* [Task to complete]: Below are the records; copy every line in them that holds the string "computer".
[[ Records provided open ]]
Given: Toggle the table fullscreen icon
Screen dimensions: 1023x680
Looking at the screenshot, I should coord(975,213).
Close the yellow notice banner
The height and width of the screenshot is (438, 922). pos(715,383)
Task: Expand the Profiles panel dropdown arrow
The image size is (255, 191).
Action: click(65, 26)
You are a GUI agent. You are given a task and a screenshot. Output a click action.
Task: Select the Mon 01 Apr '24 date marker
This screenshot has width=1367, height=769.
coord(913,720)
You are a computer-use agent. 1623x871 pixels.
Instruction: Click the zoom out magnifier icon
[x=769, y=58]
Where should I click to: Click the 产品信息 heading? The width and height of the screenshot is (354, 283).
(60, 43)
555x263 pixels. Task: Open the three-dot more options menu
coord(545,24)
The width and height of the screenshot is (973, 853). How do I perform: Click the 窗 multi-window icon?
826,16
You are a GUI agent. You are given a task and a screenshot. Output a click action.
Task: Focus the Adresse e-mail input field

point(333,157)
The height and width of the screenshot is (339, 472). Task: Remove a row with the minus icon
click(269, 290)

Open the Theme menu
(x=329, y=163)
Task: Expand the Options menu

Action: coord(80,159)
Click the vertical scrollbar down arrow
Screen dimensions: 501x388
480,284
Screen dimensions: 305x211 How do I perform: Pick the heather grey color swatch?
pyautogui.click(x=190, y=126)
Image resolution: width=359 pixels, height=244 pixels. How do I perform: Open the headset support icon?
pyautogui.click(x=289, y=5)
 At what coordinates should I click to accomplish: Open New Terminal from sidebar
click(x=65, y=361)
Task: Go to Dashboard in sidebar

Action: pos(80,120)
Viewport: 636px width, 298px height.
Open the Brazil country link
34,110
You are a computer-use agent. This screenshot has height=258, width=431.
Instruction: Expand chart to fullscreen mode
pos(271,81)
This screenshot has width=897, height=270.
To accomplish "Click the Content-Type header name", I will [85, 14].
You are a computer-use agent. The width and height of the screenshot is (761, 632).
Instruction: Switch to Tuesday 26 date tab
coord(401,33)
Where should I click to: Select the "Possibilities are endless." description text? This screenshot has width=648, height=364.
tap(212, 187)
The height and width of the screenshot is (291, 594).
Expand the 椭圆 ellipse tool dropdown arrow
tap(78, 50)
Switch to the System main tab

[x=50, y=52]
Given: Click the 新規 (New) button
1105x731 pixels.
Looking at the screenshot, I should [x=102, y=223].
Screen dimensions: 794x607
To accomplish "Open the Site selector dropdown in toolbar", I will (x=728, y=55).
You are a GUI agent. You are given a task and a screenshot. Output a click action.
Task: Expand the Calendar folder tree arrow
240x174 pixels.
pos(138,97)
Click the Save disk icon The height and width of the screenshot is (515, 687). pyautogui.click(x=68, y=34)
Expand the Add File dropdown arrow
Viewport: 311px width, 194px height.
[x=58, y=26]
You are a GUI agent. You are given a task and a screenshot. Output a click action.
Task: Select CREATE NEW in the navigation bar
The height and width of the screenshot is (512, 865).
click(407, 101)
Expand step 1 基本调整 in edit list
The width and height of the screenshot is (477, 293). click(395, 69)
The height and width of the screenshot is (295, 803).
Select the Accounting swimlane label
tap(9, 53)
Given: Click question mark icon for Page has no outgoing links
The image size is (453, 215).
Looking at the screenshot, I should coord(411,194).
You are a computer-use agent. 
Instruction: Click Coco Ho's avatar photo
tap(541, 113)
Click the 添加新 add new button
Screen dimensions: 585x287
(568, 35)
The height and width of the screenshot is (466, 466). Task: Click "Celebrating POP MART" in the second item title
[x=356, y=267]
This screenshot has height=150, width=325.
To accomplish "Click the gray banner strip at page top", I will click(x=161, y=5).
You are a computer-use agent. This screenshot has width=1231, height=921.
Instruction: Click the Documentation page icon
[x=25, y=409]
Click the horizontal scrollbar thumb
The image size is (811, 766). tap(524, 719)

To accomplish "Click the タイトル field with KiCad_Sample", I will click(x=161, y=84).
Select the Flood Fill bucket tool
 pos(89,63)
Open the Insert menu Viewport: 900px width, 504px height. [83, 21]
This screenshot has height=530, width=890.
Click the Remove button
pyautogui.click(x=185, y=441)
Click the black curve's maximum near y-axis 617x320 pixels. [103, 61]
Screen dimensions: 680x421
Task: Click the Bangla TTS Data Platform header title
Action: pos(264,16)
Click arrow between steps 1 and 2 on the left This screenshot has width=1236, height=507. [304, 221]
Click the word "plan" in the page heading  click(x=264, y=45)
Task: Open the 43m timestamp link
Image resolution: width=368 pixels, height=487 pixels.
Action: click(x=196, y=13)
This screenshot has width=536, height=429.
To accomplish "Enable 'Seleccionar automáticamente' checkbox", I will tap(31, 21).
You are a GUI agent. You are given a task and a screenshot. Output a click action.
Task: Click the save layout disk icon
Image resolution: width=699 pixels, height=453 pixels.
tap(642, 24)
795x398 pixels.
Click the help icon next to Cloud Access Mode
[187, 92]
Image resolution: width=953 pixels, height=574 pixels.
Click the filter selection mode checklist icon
[[ Records provided closed ]]
* [Answer to this exercise]:
You are a computer-use agent. 1623x871 pixels.
You are a computer-use agent. This screenshot has height=258, width=431.
You are a computer-use agent. The width and height of the screenshot is (761, 632).
You are a computer-use agent. 
You are a computer-use agent. This screenshot has width=1231, height=921.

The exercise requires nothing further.